Town in the state of Utah, United States

Redmond is a town in Sevier County, Utah, United States. The population was 762 at the 2020 census. Redmond was first settled in 1876, and named for red mounds to the west of the town.

==Geography==
According to the United States Census Bureau, the town has a total area of 1.0 square miles (2.6 km^{2}), of which 1.0 square mile (2.5 km^{2}) is land and 0.04 square mile (0.1 km^{2}) (2.02%) is water.

===Climate===
This climatic region is typified by large seasonal temperature differences, with warm to hot (and often humid) summers and cold (sometimes severely cold) winters. According to the Köppen Climate Classification system, Redmond has a humid continental climate, abbreviated "Dfb" on climate maps.

==Demographics==

As of the census of 2000, there were 788 people, 243 households, and 202 families residing in the town. The population density was 812.6 people per square mile (313.7/km^{2}). There were 262 housing units at an average density of 270.2 per square mile (104.3/km^{2}). The racial makeup of the town was 98.22% White, 0.13% African American, 0.13% Asian, 1.14% from other races, and 0.38% from two or more races. Hispanic or Latino of any race were 1.90% of the population.

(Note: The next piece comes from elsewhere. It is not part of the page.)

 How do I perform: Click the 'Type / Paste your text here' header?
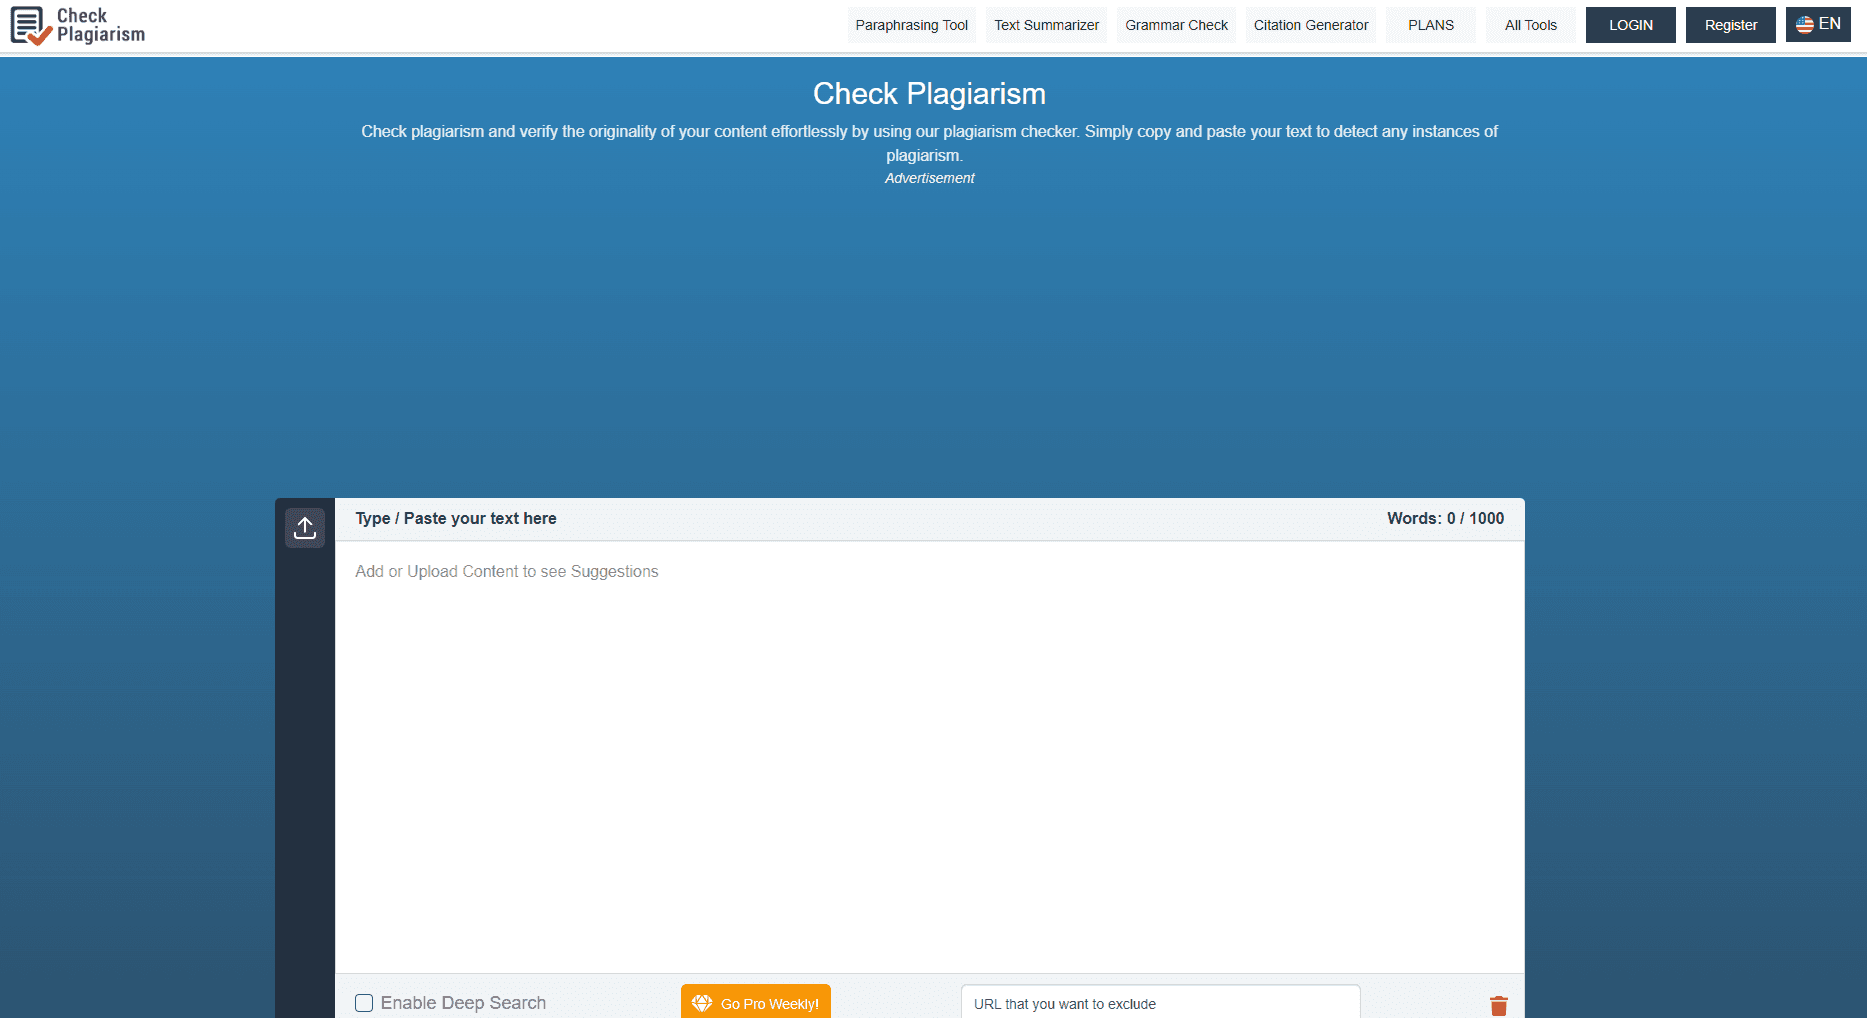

There were 243 households, out of which 46.9% had children under the age of 18 living with them, 74.9% were married couples living together, 5.8% had a female householder with no husband present, and 16.5% were non-families. 14.8% of all households were made up of individuals, and 7.0% had someone living alone who was 65 years of age or older. The average household size was 3.24 and the average family size was 3.64.

In the town, the population was spread out, with 36.4% under the age of 18, 9.9% from 18 to 24, 26.0% from 25 to 44, 17.6% from 45 to 64, and 10.0% who were 65 years of age or older. The median age was 28 years. For every 100 females, there were 99.5 males. For every 100 females age 18 and over, there were 102.0 males.

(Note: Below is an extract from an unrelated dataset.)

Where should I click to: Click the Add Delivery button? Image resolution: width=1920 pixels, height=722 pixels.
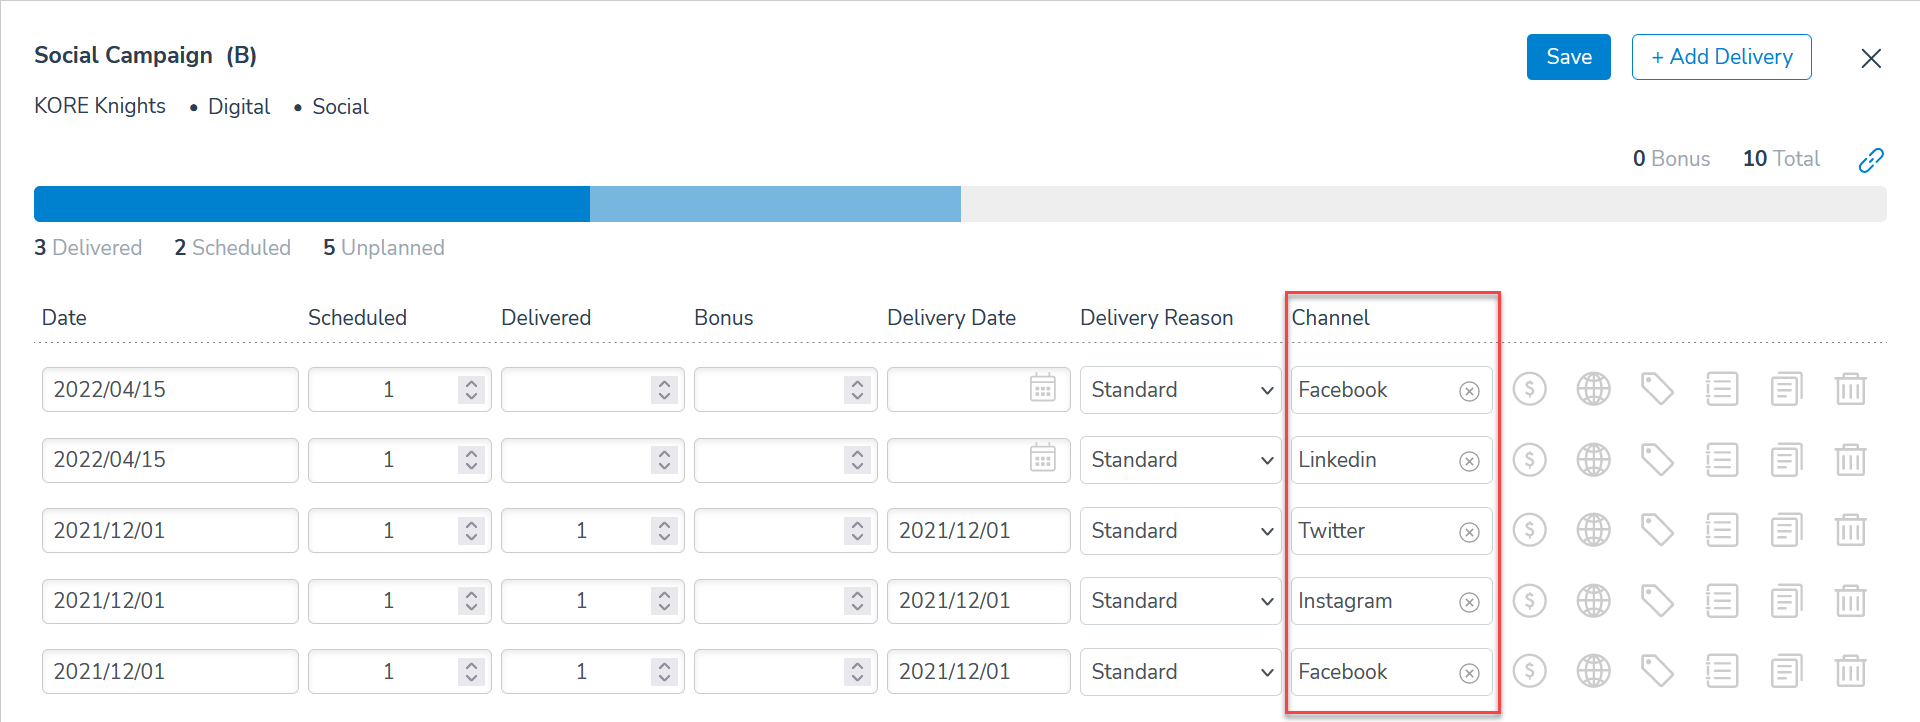click(x=1721, y=57)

The median income for a household in the town was $40,313, and the median income for a family was $41,875. Males had a median income of $36,250 versus $19,375 for females. The per capita income for the town was $12,620. About 12.5% of families and 12.3% of the population were below the poverty line, including 14.8% of those under age 18 and 4.3% of those age 65 or over.

Historical population
| Census | Pop. | Note | %± |
| 1880 | 158 |  | — |
| 1890 | 322 |  | 103.8% |
| 1900 | 451 |  | 40.1% |
| 1910 | 547 |  | 21.3% |
| 1920 | 649 |  | 18.6% |
| 1930 | 577 |  | −11.1% |
| 1940 | 641 |  | 11.1% |
| 1950 | 600 |  | −6.4% |
| 1960 | 413 |  | −31.2% |
| 1970 | 409 |  | −1.0% |
| 1980 | 619 |  | 51.3% |
| 1990 | 648 |  | 4.7% |
| 2000 | 788 |  | 21.6% |
| 2010 | 730 |  | −7.4% |
| 2020 | 762 |  | 4.4% |
U.S. Decennial Census

==Economy==
Rock salt, which is pink in color, is mined near Redmond, and sold by Redmond Life as Real Salt.